(Exercise materials Opens)

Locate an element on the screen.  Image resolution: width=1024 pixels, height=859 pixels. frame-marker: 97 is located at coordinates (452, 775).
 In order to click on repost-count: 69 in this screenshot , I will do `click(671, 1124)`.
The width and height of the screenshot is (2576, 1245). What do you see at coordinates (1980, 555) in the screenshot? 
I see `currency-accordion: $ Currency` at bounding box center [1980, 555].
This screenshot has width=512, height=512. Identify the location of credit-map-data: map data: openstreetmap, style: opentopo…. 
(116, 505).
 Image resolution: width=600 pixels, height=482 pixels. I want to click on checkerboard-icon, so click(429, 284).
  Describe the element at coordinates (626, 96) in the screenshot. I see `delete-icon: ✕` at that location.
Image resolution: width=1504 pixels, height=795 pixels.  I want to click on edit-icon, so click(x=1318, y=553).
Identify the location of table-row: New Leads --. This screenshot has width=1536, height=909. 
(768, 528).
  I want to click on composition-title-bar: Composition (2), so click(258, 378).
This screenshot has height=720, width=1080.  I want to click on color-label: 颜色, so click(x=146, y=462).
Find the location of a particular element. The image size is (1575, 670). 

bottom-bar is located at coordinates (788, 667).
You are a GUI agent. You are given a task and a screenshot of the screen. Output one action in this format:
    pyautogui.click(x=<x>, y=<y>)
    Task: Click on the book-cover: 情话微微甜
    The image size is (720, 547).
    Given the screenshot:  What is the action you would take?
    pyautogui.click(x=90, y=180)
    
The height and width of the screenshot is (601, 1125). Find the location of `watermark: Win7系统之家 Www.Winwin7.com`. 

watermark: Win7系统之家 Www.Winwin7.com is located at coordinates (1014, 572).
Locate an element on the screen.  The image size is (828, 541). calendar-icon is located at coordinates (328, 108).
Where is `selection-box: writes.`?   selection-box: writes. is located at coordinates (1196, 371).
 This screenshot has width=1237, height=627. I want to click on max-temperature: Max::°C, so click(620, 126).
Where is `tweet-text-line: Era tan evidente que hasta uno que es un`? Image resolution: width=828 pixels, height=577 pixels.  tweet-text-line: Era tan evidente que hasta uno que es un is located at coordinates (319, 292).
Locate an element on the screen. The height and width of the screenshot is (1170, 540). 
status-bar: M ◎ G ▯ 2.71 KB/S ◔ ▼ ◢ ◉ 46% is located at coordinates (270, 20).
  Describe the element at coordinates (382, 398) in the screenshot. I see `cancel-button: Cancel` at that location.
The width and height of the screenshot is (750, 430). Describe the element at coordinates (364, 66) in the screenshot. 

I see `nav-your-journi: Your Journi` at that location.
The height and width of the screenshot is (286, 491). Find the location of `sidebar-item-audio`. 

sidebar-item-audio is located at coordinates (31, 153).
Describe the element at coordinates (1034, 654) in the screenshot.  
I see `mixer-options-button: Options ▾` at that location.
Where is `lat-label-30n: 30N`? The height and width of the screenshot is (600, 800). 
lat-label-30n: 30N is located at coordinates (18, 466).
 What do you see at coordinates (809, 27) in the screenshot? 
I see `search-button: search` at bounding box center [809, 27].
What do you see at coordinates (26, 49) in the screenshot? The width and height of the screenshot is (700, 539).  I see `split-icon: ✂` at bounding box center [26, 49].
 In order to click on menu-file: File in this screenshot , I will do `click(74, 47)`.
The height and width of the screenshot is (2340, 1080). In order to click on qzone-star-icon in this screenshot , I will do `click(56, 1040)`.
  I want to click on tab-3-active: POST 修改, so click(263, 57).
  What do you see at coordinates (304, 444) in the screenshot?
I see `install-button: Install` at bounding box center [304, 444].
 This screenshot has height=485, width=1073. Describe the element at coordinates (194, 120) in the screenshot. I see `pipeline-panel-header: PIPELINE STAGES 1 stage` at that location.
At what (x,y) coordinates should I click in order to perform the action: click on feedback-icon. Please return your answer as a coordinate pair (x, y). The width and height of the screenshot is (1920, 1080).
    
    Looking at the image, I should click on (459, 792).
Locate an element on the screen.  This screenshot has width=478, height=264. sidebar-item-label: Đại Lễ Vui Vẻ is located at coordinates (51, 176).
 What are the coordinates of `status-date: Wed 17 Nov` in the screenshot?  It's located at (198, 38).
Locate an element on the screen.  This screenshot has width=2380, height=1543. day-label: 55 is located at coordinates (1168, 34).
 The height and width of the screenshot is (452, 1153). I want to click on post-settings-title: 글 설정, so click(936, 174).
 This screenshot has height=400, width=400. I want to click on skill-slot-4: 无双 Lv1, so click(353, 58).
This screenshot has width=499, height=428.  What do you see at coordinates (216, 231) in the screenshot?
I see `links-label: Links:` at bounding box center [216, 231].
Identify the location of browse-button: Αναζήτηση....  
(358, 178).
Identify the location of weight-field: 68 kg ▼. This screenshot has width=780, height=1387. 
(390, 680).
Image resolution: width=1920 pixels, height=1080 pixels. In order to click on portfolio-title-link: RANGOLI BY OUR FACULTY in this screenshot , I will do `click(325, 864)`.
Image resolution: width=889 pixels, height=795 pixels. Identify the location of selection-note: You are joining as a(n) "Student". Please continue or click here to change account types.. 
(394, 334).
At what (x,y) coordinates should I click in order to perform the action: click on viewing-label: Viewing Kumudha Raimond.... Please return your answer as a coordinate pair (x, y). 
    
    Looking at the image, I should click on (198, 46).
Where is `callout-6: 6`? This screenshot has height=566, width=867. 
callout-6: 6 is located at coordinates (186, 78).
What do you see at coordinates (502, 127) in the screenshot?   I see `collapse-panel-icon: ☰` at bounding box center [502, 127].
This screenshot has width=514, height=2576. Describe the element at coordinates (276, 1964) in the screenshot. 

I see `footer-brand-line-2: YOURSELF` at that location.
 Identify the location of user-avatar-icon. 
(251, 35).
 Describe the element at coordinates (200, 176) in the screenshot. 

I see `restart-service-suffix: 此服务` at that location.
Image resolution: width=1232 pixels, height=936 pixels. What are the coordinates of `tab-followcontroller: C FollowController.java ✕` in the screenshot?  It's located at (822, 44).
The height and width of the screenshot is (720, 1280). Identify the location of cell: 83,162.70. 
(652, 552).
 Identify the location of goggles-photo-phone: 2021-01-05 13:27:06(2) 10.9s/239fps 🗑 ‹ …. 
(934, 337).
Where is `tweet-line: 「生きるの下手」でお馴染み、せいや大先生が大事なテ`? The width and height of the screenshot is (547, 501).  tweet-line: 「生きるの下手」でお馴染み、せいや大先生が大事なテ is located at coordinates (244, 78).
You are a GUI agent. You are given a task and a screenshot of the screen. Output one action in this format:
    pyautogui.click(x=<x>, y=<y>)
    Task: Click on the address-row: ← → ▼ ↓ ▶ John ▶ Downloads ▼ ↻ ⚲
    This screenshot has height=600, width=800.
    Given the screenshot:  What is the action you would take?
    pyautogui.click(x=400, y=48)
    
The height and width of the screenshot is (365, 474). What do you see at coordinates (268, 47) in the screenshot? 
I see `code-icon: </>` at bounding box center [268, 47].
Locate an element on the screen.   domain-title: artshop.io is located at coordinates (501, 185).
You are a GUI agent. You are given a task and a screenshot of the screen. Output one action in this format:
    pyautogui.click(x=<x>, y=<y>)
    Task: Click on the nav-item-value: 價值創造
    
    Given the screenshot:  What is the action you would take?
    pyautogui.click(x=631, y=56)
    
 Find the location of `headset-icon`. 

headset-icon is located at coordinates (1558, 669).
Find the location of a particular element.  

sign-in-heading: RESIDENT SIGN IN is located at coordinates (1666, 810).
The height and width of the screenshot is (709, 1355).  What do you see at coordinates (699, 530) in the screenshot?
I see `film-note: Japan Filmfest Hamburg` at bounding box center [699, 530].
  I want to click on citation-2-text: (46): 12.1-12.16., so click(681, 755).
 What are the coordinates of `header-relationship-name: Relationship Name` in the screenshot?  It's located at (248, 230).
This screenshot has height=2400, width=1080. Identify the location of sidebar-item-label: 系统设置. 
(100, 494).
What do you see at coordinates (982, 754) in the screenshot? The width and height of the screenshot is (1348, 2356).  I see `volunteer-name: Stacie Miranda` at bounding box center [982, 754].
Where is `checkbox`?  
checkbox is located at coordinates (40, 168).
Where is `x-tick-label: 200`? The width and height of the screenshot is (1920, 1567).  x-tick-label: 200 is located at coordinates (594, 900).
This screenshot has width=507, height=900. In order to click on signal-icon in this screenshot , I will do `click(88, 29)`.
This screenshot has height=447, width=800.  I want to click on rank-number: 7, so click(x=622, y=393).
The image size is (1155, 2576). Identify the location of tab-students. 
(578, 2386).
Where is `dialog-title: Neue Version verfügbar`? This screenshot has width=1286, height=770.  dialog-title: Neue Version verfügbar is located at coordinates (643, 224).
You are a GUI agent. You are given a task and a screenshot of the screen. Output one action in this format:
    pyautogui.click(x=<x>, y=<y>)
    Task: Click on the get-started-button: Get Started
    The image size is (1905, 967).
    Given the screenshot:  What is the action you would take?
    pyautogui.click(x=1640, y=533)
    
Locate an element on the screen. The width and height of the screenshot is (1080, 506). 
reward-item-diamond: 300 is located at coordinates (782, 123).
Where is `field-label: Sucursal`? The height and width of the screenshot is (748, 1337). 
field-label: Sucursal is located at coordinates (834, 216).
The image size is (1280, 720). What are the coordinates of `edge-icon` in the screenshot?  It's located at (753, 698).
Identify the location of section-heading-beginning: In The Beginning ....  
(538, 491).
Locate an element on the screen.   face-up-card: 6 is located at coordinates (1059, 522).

(Exercise materials Closes)

• Exercise instructions: Find every line in the records above that contains the word "particular", with matching case, and copy each of those lines in full.

• Your solution:
Find the location of a particular element. The image size is (1575, 670). 
Find the location of a particular element.  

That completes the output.